-- WHAT YOU SHOULD DO --
Write the data below out again in full, exactly as shown.

-- SOURCE MATERIAL --
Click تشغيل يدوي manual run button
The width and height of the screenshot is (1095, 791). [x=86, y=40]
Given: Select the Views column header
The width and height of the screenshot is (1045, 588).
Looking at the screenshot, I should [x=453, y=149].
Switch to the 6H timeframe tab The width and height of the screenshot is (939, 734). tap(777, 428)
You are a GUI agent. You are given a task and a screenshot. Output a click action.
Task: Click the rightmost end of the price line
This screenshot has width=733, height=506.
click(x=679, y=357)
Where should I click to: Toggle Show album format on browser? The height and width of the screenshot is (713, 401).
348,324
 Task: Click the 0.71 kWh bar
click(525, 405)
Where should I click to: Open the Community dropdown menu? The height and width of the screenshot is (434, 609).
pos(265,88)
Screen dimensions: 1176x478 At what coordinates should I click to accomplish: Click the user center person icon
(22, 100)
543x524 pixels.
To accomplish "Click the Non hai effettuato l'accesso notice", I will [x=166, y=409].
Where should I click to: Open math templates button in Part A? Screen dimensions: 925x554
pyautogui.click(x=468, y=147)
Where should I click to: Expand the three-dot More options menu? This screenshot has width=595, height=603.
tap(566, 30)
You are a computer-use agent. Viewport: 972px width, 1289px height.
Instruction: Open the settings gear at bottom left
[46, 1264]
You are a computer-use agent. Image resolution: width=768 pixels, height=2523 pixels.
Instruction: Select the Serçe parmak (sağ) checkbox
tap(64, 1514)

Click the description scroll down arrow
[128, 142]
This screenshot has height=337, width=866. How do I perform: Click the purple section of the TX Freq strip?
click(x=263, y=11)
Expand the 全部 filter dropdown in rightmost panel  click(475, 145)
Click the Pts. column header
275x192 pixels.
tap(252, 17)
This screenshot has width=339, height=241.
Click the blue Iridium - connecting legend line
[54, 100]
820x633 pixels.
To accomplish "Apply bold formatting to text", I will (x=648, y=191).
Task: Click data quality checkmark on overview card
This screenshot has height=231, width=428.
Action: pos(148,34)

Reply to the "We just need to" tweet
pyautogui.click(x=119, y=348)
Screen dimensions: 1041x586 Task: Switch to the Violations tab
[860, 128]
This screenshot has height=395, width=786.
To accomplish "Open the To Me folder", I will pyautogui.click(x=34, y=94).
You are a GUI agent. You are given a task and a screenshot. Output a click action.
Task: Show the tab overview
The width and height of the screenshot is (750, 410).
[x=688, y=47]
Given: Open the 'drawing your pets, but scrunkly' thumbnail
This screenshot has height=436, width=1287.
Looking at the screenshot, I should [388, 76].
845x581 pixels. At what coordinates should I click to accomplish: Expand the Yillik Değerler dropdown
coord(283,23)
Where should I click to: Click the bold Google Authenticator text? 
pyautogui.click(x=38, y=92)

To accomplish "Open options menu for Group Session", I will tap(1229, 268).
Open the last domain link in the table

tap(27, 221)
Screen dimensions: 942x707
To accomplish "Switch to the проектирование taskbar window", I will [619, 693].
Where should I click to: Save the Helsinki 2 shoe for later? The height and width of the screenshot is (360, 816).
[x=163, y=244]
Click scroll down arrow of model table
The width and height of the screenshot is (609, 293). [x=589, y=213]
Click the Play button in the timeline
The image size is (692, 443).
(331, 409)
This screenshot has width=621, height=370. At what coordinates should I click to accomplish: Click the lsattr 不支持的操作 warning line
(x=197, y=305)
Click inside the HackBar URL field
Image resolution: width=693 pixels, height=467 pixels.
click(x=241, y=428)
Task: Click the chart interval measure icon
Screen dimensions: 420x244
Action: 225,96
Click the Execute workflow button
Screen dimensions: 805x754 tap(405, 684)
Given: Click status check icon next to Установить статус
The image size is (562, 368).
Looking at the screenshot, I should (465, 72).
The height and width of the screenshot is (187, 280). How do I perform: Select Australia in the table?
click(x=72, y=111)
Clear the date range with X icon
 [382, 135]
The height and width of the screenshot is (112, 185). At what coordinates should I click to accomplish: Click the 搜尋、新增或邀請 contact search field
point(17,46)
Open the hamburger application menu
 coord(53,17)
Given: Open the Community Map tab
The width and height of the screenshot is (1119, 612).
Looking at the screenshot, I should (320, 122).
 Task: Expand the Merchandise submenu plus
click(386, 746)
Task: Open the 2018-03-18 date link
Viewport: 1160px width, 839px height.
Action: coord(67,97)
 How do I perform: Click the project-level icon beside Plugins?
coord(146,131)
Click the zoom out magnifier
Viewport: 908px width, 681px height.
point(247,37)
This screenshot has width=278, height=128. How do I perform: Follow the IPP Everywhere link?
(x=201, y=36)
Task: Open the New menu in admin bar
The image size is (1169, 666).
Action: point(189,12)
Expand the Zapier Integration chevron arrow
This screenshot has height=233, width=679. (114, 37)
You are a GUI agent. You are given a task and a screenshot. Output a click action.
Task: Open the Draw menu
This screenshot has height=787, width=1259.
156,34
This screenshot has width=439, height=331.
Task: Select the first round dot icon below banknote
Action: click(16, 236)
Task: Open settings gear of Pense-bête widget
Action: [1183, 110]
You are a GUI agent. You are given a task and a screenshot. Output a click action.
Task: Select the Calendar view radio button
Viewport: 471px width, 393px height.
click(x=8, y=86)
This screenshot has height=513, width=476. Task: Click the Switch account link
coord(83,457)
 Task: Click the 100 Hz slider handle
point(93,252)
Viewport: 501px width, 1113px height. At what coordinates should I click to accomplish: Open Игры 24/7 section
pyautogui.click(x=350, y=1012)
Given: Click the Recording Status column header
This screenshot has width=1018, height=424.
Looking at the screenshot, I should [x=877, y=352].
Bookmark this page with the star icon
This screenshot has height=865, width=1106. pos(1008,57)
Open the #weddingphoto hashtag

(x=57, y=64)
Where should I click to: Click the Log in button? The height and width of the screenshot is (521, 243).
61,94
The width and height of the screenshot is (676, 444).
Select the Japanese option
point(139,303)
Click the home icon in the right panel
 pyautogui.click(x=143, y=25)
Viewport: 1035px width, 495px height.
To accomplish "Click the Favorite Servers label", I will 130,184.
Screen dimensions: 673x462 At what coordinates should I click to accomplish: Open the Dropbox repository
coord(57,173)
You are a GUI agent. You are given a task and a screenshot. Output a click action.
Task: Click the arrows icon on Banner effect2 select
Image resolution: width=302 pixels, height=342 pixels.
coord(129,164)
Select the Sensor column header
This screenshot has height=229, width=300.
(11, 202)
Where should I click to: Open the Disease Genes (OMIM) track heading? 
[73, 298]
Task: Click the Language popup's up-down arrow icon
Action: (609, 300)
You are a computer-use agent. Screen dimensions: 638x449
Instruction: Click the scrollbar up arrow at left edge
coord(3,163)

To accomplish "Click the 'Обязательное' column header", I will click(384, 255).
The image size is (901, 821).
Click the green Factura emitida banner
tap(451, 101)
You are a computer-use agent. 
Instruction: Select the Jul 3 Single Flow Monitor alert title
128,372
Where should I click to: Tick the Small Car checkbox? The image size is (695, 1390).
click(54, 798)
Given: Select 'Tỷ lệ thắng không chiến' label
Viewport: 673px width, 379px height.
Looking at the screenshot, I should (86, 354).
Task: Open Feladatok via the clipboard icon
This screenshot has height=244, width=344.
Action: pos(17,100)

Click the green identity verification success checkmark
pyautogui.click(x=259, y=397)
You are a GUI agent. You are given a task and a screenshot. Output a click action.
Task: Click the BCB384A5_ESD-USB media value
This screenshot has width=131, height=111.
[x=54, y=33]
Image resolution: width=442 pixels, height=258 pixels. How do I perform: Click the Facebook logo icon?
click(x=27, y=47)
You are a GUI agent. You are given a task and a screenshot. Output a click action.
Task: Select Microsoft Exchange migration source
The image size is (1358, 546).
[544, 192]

-- SOLUTION TO THE EXERCISE --
Click تشغيل يدوي manual run button
The width and height of the screenshot is (1095, 791). [x=86, y=40]
Given: Select the Views column header
The width and height of the screenshot is (1045, 588).
Looking at the screenshot, I should [x=453, y=149].
Switch to the 6H timeframe tab The width and height of the screenshot is (939, 734). tap(777, 428)
You are a GUI agent. You are given a task and a screenshot. Output a click action.
Task: Click the rightmost end of the price line
This screenshot has width=733, height=506.
click(x=679, y=357)
Where should I click to: Toggle Show album format on browser? The height and width of the screenshot is (713, 401).
348,324
 Task: Click the 0.71 kWh bar
click(525, 405)
Where should I click to: Open the Community dropdown menu? The height and width of the screenshot is (434, 609).
pos(265,88)
Screen dimensions: 1176x478 At what coordinates should I click to accomplish: Click the user center person icon
(22, 100)
543x524 pixels.
To accomplish "Click the Non hai effettuato l'accesso notice", I will [x=166, y=409].
Where should I click to: Open math templates button in Part A? Screen dimensions: 925x554
pyautogui.click(x=468, y=147)
Where should I click to: Expand the three-dot More options menu? This screenshot has width=595, height=603.
tap(566, 30)
You are a computer-use agent. Viewport: 972px width, 1289px height.
Instruction: Open the settings gear at bottom left
[46, 1264]
You are a computer-use agent. Image resolution: width=768 pixels, height=2523 pixels.
Instruction: Select the Serçe parmak (sağ) checkbox
tap(64, 1514)

Click the description scroll down arrow
[128, 142]
This screenshot has height=337, width=866. How do I perform: Click the purple section of the TX Freq strip?
click(x=263, y=11)
Expand the 全部 filter dropdown in rightmost panel  click(475, 145)
Click the Pts. column header
275x192 pixels.
tap(252, 17)
This screenshot has width=339, height=241.
Click the blue Iridium - connecting legend line
[54, 100]
820x633 pixels.
To accomplish "Apply bold formatting to text", I will (x=648, y=191).
Task: Click data quality checkmark on overview card
This screenshot has height=231, width=428.
Action: pos(148,34)

Reply to the "We just need to" tweet
pyautogui.click(x=119, y=348)
Screen dimensions: 1041x586 Task: Switch to the Violations tab
[860, 128]
This screenshot has height=395, width=786.
To accomplish "Open the To Me folder", I will pyautogui.click(x=34, y=94).
You are a GUI agent. You are given a task and a screenshot. Output a click action.
Task: Show the tab overview
The width and height of the screenshot is (750, 410).
[x=688, y=47]
Given: Open the 'drawing your pets, but scrunkly' thumbnail
This screenshot has height=436, width=1287.
Looking at the screenshot, I should [388, 76].
845x581 pixels. At what coordinates should I click to accomplish: Expand the Yillik Değerler dropdown
coord(283,23)
Where should I click to: Click the bold Google Authenticator text? 
pyautogui.click(x=38, y=92)

To accomplish "Open options menu for Group Session", I will tap(1229, 268).
Open the last domain link in the table

tap(27, 221)
Screen dimensions: 942x707
To accomplish "Switch to the проектирование taskbar window", I will [619, 693].
Where should I click to: Save the Helsinki 2 shoe for later? The height and width of the screenshot is (360, 816).
[x=163, y=244]
Click scroll down arrow of model table
The width and height of the screenshot is (609, 293). [x=589, y=213]
Click the Play button in the timeline
The image size is (692, 443).
(331, 409)
This screenshot has width=621, height=370. At what coordinates should I click to accomplish: Click the lsattr 不支持的操作 warning line
(x=197, y=305)
Click inside the HackBar URL field
Image resolution: width=693 pixels, height=467 pixels.
click(x=241, y=428)
Task: Click the chart interval measure icon
Screen dimensions: 420x244
Action: 225,96
Click the Execute workflow button
Screen dimensions: 805x754 tap(405, 684)
Given: Click status check icon next to Установить статус
The image size is (562, 368).
Looking at the screenshot, I should (465, 72).
The height and width of the screenshot is (187, 280). How do I perform: Select Australia in the table?
click(x=72, y=111)
Clear the date range with X icon
 [382, 135]
The height and width of the screenshot is (112, 185). At what coordinates should I click to accomplish: Click the 搜尋、新增或邀請 contact search field
point(17,46)
Open the hamburger application menu
 coord(53,17)
Given: Open the Community Map tab
The width and height of the screenshot is (1119, 612).
Looking at the screenshot, I should (320, 122).
 Task: Expand the Merchandise submenu plus
click(386, 746)
Task: Open the 2018-03-18 date link
Viewport: 1160px width, 839px height.
Action: coord(67,97)
 How do I perform: Click the project-level icon beside Plugins?
coord(146,131)
Click the zoom out magnifier
Viewport: 908px width, 681px height.
point(247,37)
This screenshot has width=278, height=128. How do I perform: Follow the IPP Everywhere link?
(x=201, y=36)
Task: Open the New menu in admin bar
The image size is (1169, 666).
Action: point(189,12)
Expand the Zapier Integration chevron arrow
This screenshot has height=233, width=679. (114, 37)
You are a GUI agent. You are given a task and a screenshot. Output a click action.
Task: Open the Draw menu
This screenshot has height=787, width=1259.
156,34
This screenshot has width=439, height=331.
Task: Select the first round dot icon below banknote
Action: click(16, 236)
Task: Open settings gear of Pense-bête widget
Action: [1183, 110]
You are a GUI agent. You are given a task and a screenshot. Output a click action.
Task: Select the Calendar view radio button
Viewport: 471px width, 393px height.
click(x=8, y=86)
This screenshot has height=513, width=476. Task: Click the Switch account link
coord(83,457)
 Task: Click the 100 Hz slider handle
point(93,252)
Viewport: 501px width, 1113px height. At what coordinates should I click to accomplish: Open Игры 24/7 section
pyautogui.click(x=350, y=1012)
Given: Click the Recording Status column header
This screenshot has width=1018, height=424.
Looking at the screenshot, I should [x=877, y=352].
Bookmark this page with the star icon
This screenshot has height=865, width=1106. pos(1008,57)
Open the #weddingphoto hashtag

(x=57, y=64)
Where should I click to: Click the Log in button? The height and width of the screenshot is (521, 243).
61,94
The width and height of the screenshot is (676, 444).
Select the Japanese option
point(139,303)
Click the home icon in the right panel
 pyautogui.click(x=143, y=25)
Viewport: 1035px width, 495px height.
To accomplish "Click the Favorite Servers label", I will 130,184.
Screen dimensions: 673x462 At what coordinates should I click to accomplish: Open the Dropbox repository
coord(57,173)
You are a GUI agent. You are given a task and a screenshot. Output a click action.
Task: Click the arrows icon on Banner effect2 select
Image resolution: width=302 pixels, height=342 pixels.
coord(129,164)
Select the Sensor column header
This screenshot has height=229, width=300.
(11, 202)
Where should I click to: Open the Disease Genes (OMIM) track heading? 
[73, 298]
Task: Click the Language popup's up-down arrow icon
Action: (609, 300)
You are a computer-use agent. Screen dimensions: 638x449
Instruction: Click the scrollbar up arrow at left edge
coord(3,163)

To accomplish "Click the 'Обязательное' column header", I will click(384, 255).
The image size is (901, 821).
Click the green Factura emitida banner
tap(451, 101)
You are a computer-use agent. 
Instruction: Select the Jul 3 Single Flow Monitor alert title
128,372
Where should I click to: Tick the Small Car checkbox? The image size is (695, 1390).
click(54, 798)
Given: Select 'Tỷ lệ thắng không chiến' label
Viewport: 673px width, 379px height.
Looking at the screenshot, I should (86, 354).
Task: Open Feladatok via the clipboard icon
This screenshot has height=244, width=344.
Action: pos(17,100)

Click the green identity verification success checkmark
pyautogui.click(x=259, y=397)
You are a GUI agent. You are given a task and a screenshot. Output a click action.
Task: Click the BCB384A5_ESD-USB media value
This screenshot has width=131, height=111.
[x=54, y=33]
Image resolution: width=442 pixels, height=258 pixels. How do I perform: Click the Facebook logo icon?
click(x=27, y=47)
You are a GUI agent. You are given a task and a screenshot. Output a click action.
Task: Select Microsoft Exchange migration source
The image size is (1358, 546).
[544, 192]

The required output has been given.